5月6日の日本大学対関西学院大学のアメリカンフットボール定期戦で、プレーと関係のないところで関学大のQB(クォーターバック)にタックルを行った日大の宮川泰介選手が22日、謝罪会見を行った。監督やコーチの指示通りに動いてしまった自分に責任があるとして、終始一貫して反省の色を見せた。
午後2時45分から約1時間行われた会見では、司会者は挙手制で質問を受け付けたが、指名されたのはすべてテレビ番組の人間だった。マスコミ関係者が話す。
「アメフトの試合で起こった問題ですから、本来であればアフメトに精通している紙媒体のスポーツ記者などにも質問の機会を与えるべきです。しかしこの日、挙手して指名されていたのは、テレビ局のレポーターやアナウンサーのような人ばかりでした。たとえば、サッカー日本代表の試合後、ワイドショーのスタッフが監督に戦術的な質問なんてしないし、そもそも会見場にはいないでしょう。それなのに、日本テレビ、TBS、フジテレビでワイドショーが放送されている午後2時台から会見が行われたためか、それらの番組担当者が次々と当てられていました」
報道陣からは「今回の件で一番勉強になったことは?」「アメフトとはどんな存在か」という抽象的な質問が目立ち、アメフトに関する具体的な質問はほぼなかったという。
「質問される人は、当然インタビュアーの姿勢を見ます。誘導尋問だと感じれば身構えるし、質問の内容が薄かったり、アメフトを勉強していないとわかったりすれば、答え方も変わってくる。『将来的に仲間と一緒にやりたいか』と聞くレポーターもいましたが、ワイドショー的なお涙頂戴を誘いたかったのではないか。それらの質問にも、宮川選手は常に被害者選手を思い、自分が加害者という意識を忘れず、真摯に答えていた。20歳とは思えない冷静さを持っていました」(同)

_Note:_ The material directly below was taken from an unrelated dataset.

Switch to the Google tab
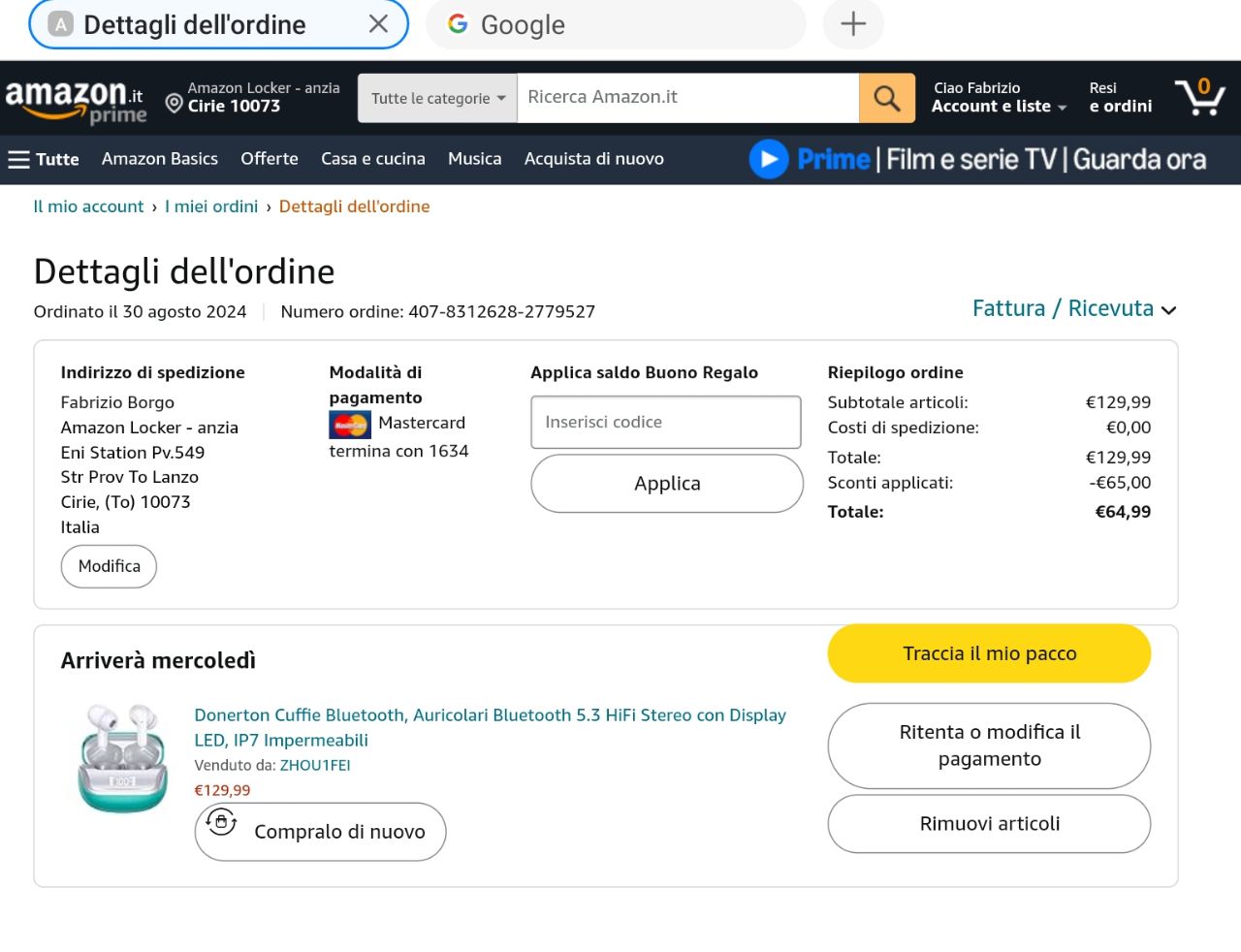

では、なぜ抽象的な質問や誘導的な質問が繰り返されたのか。
「マスコミ全体の傾向だと思いますが、ワイドショーは特に扇情的な言葉が求められる。そのほうが視聴者を惹き付けられると思っているからです。そのため、引き出したい答えに沿った質問をする人もいます。毎日、番組を放送しなければいけないので、そのほうがVTRをつくりやすい。だけど、自分が決めつけた型に無理矢理はめ込もうとする制作姿勢だと、辻褄が合わない場面が出てくる。
また、テレビ業界の一部には、いまだに『テレビが報道してやっている』と言う人すらいる。そのような気持ちを持つ人たちは、渦中の人の気持ちを慮ることができないでしょう。今回の会見でテレビ関係者から出た質問も、ありきたりな質問や誘導尋問のような質問が目立っていました」(記者)
ちなみに「タレントの会見でもないのに、テレビ局ばかりが指名された理由は不明」(前出・マスコミ関係者)とのことだが、テレビ局以外のマスコミにとっては、不満を感じる会見になったようだ。